#### What the task asks
Look for "Score" in each line of the records, and copy the lines that have it.

╔══

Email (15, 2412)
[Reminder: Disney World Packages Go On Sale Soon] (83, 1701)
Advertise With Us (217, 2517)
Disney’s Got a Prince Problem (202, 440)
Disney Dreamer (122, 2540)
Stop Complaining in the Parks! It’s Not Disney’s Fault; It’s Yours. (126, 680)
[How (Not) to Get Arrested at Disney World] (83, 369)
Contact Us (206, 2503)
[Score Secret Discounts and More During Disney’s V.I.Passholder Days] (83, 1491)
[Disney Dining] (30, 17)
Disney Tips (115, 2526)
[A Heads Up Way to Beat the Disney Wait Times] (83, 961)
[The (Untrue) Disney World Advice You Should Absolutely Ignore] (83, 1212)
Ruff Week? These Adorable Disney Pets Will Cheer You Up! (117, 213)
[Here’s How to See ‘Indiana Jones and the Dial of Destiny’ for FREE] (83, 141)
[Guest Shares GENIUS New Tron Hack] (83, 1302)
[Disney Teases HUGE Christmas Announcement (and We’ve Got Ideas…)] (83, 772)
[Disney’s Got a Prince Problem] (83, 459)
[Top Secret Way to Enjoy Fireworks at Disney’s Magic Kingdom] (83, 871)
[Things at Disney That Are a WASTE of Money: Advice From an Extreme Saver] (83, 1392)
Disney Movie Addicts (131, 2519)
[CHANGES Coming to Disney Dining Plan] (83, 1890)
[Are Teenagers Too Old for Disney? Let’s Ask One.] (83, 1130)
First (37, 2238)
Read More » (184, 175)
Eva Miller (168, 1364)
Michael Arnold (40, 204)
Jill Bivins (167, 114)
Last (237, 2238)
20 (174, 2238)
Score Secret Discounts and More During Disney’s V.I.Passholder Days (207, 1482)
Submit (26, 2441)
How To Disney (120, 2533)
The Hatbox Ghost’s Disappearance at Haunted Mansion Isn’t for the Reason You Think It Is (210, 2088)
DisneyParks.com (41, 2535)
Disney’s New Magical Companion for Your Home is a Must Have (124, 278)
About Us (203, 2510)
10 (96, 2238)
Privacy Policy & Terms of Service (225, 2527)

╚══

#### Result
[Score Secret Discounts and More During Disney’s V.I.Passholder Days] (83, 1491)
Score Secret Discounts and More During Disney’s V.I.Passholder Days (207, 1482)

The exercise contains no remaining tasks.